"It is very hard psychologically to live in a country that has a war on its soil. My parents and other members of my family have been living in constant fear and stress. During the first year of war, every night they would stay awake and listen to the news. Is the enemy advancing? Do we need to pack our things and flee?
Some of my childhood friends joined the military. This includes colleagues of mine and professional musicians who decided to go through a military training and defend their country at the frontline."
So says Pavel Gintov, a Ukrainian-born pianist balancing his skyrocketing career success with his desire to support his friends and family back home suffering the consequences of war.
Gintov had performed at the Dame Myra Hess Memorial concert series on May 31st, 2017. A one-time student of Moscow State Conservatory and later the Manhattan School of Music, Gintov has toured throughout Europe, North America, Africa, and Asia.
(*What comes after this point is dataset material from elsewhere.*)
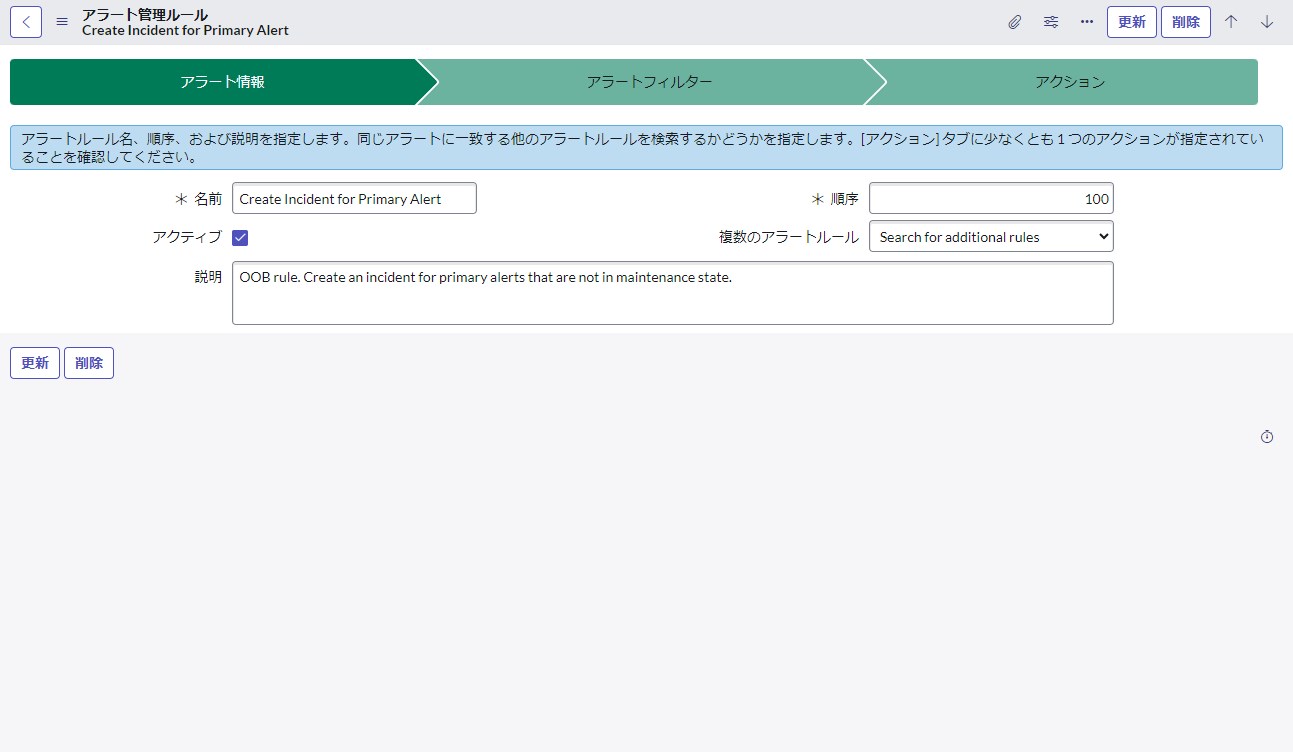Navigate to previous record with up arrow

1231,21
The selections Gintov chose for his program included:
Fantasia in C Minor, BWV 906 (4’)
Johann Sebastian Bach (1685 – 1750)
Midnight, Op. 5 (11’)
Sergei Bortkiewicz (1877 – 1952)
Nocturne in D-flat Major, Op. 27, No. 2 (6’)
Frédéric Chopin (1810 – 1849)
Fantaisie in F Minor, Op. 49 (13’)
Read our conversation with Gintov below.
Picture this Post: When and why did you start playing your instrument? Are your parents/siblings musicians?
Pavel Gintov: My parents are not musicians, but both my grandparents on my mother’s side were musicians. We had a piano at home, and I remember that I would try to play some tunes that I heard.
When I was 5, my parents took me to the specialized music school. There is only one school like that in Kiev, my hometown. At this school, children have not only private lessons on their instruments, but all kinds of music classes: theory, history of music, solfège. All of it on top of the regular secondary school curriculum. That school is very competitive; every year they cut the number of pupils according to their grades. So the children who attend that school have to spend a lot of time practicing their instrument every day since early childhood. My younger sister who is a violinist also went to the same school.
Please tell me about your family of origin – what do your parents do for a living?
They are IT specialists.
What have been the major competitions you have won or other milestones in your career?
Back in 2006 I won the First Prize in the Premiere Takamatsu International Piano Competition in Japan. Victory in that competition started my performing career, providing me with many performance opportunities at great concert venues and with some wonderful orchestras.
When did you decide to become a professional musician? If you didn’t choose that path, is there another career that would have been your top pick?
Since I remember, I was always playing piano. It never occurred to me that I could do something else.
Have you played in the Dame Myra Hess series before?
Yes, in 2013.
Please tell me about each piece in your program. Why did you choose this piece?
I will begin my program with the Fantasie in C minor BWV 906 by Bach. I have been fascinated with the genre of a fantasy for a long time. I’ve been “collecting” various fantasies and performing recitals that consisted exclusively of fantasies. This fascination turned into a doctoral thesis about piano fantasies, and one of the chapters was about this particular piece by Bach. It is incredible how much Bach could fit into a short 4-minute piece.
The following piece, which is called “Midnight," is written by Sergei Bortkiewicz, one of the most unjustly overlooked composers. Bortkiewicz (1877-1952) was a wonderful Romantic composer who lived a very tragic life. He was a refugee from Ukraine, he suffered from two world wars and was persecuted by the Communists and the Nazis. His music was forgotten for many years after his death. Last year I recorded a CD of Bortkiewicz’s piano works, and it has been recently released on the Piano Classics label. The “Midnight” is a set of two character pieces. Its imagery and musical language remind me of Schumann’s “Fantasiestucke."
For the rest of the program I chose works by Chopin: Nocturne in D flat major and Fantasie in F minor (yet another fantasy), one of the most powerful of Chopin’s large-scale works.
How has the war in the Ukraine affected you?
Three years ago, my life was turned upside down by the war that began back home in Ukraine. Russia – another country where I lived and studied – annexed the Crimean Peninsula, a part of my country, and tried to invade another part. Over 10,000 people have been killed in this war. Millions of people lost their homes and had to flee. The war continues today, and every day there are news about more casualties.
I believe the worst thing that we can do is be indifferent. Those who call themselves “artists” can’t remain indifferent in times of injustice, when innocent people are being killed, and when whole nations are suffering.
During these three years, I have met many people who were using their time, talent and resources in order to help Ukraine protect herself and survive. I was also trying to do what I could: I took part and helped organize various charity events and fundraising concerts. The funds were used to purchase medical supplies for the wounded Ukrainian soldiers and for the refugees.
I also started performing much more of the works by the Ukrainian composers. There is a lot of wonderful music that is very rarely played. I discovered for myself many works that I never heard before. The Bortkiewicz album appeared as a result of this search. I am currently recording another CD of Ukrainian piano music that will be finished later this year.